I can tell the 1000lb difference in plowing with the diesel vs. the gas truck. When you let of the gas and coast into the pile, the diesel has more momentum. Also that extra 1,000 lbs is over the front tires. I can tell the difference in handling and the ABS kicks in way less than the gassers.

Like I said above, I dont think you should get one if it's specifically for plowing. But I can tell some distinct advantages and disadvantages having plowed with both types in an area that gets over 100" of snow a year.


----------



## MSsnowplowing (Nov 1, 2012)

Philbilly2 said:


> So you think that you save the 8 to 10K in fuel to offset the cost of a diesel? Even with the higher cost of fuel and higher cost of maintenance?
> 
> The are 100% fuel only numbers...
> 4.8L Gas Van - Operates between 14 and 15 cents a mile
> ...


You are using vans to push snow?

I know my numbers, while plowing I was getting about 4 mpg in my gas truck and now I'm getting about 14 mpg.

Everyone keeps talking about higher maintenace cost but so far about the same as my gas truck, 
wait one thing different is the oil changes and of course if you don't change your own oil yes your paying about 90 dollars for a oil change.

I do my own thank you and any minor stuff.
the wonderful thing about owning a older truck, easier to work on and cuts down on costs.

But hey what works for me might not for you, everyone has their favorite truck brand, engine, etc...

Have a great season.


----------



## Anishak7 (Oct 11, 2017)

Thanks everyone for sharing your valuable ideas. Well i am located in Toronto gta , and we are expecting a good winter here. So shall i go with 5.7 hemi or 6.7 l cummins diesal. I am a beginner so dont know much about this.
Thanks


----------



## ktfbgb (Jan 31, 2016)

We been debating that for you all day. 

Seems like this might just be the return of someone in cognito?


----------



## Anishak7 (Oct 11, 2017)

ktfbgb said:


> We been debating that for you all day.
> 
> Seems like this might just be the return of someone in cognito?


Oh sorry..i read all of the post and noted the pros and cons. Well for a new guy in business who dont wanna spend much and at the same time wants a good truck. I doubt then i shall go with dodge ram 2500hd snow plow package.


----------



## ktfbgb (Jan 31, 2016)

The snow plow prep only adds like $800.00


----------



## JMHConstruction (Aug 22, 2011)

Out here, just the upfront cost for diesel is about $10k more (usd). That is the big reason I went gas. I haven't noticed an issue plowing, but it didn't get much use. I've plowed with both, and the diesel doesn't ever need high rpms, so I'm sure the fuel mileage is better, but I make enough to cover my crappy fuel costs. Are you getting this just to plow with?
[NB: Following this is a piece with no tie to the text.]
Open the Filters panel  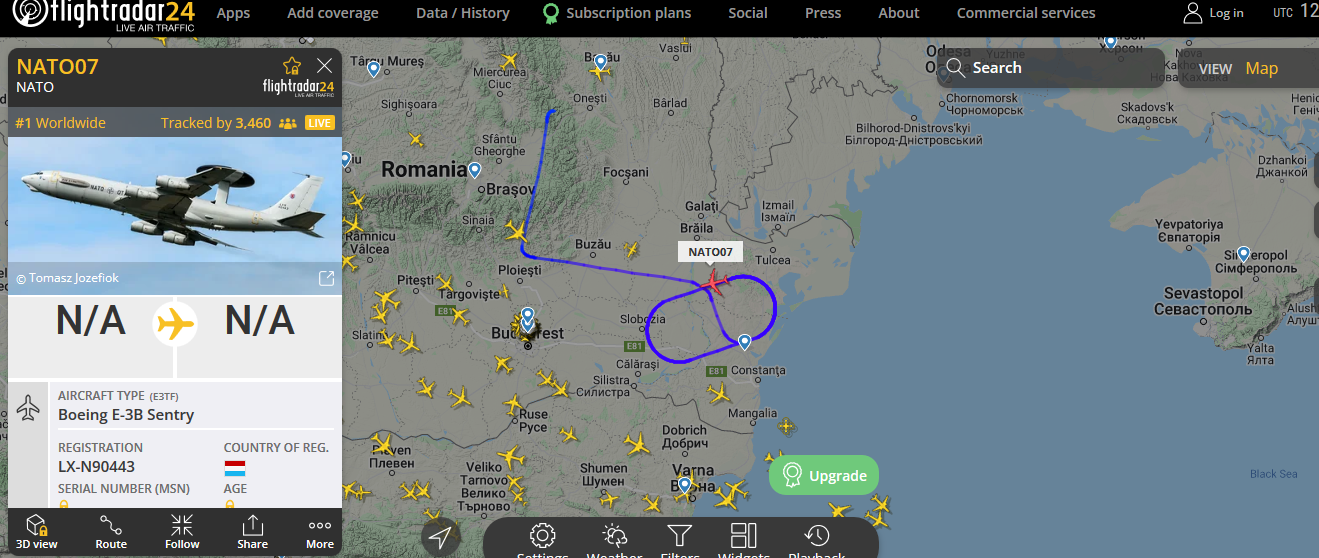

If so, there is no need to spend the money on diesel. Now if you haul quite a bit I could see the need for it. If my trailer gets above 10-12k lbs I really notice my gasser dogging down, but it makes it without issues. Heaviest I've been weighed at is with a 16k lb trailer, and other than the sagging on the 3/4 ton, it still got around.


----------



## JustJeff (Sep 9, 2009)

Not to sound insulting, but you sound very "green". Have you ever pushed snow before? Who are you going to plow? Do you have a landscaping business with customers already? You know you'll have to get insurance and all of that stuff as well, right? I wouldn't buy a diesel just to plow snow. It's not needed. And if you get the Hemi, almost all Ram 3/4s come with the 6.4 now, not the 5.7. It's a free upgrade from the factory.


----------



## Anishak7 (Oct 11, 2017)

well this will be by first proffesional plowing season. we have been only dealing with lawn maintenance till date. i know about the liability insurance which is required. right now i have only residential customers and three commercial place with small parking lot nearly 25 cars. so my plan is to use the new truck now for winter and later use it for towing my landscaping trailer.i have a guy working for me who knows how to handle equipment. but myself i am new to this . i know you all guys have vast experience on snow plowing and my questions may be felt silly..! Sorry if i made that impression. i would like to thank you all for all your advice and suggestions. really appreciate your patience and time.
thanks
looking forward to get more advice by my senior guys in this forum..!


----------



## ktfbgb (Jan 31, 2016)

JustJeff said:


> Not to sound insulting, but you sound very "green". Have you ever pushed snow before? Who are you going to plow? Do you have a landscaping business with customers already? You know you'll have to get insurance and all of that stuff as well, right? I wouldn't buy a diesel just to plow snow. It's not needed. And if you get the Hemi, almost all Ram 3/4s come with the 6.4 now, not the 5.7. It's a free upgrade from the factory.


He called you a senior.


----------



## Randall Ave (Oct 29, 2014)

The diesel is an expensive option. Unless you are towing a heavy trailer constantly, I'd get the gas engine.


----------



## Dogplow Dodge (Jan 23, 2012)

Randall Ave said:


> The diesel is an expensive option. Unless you are towing a heavy trailer constantly, I'd get the gas engine.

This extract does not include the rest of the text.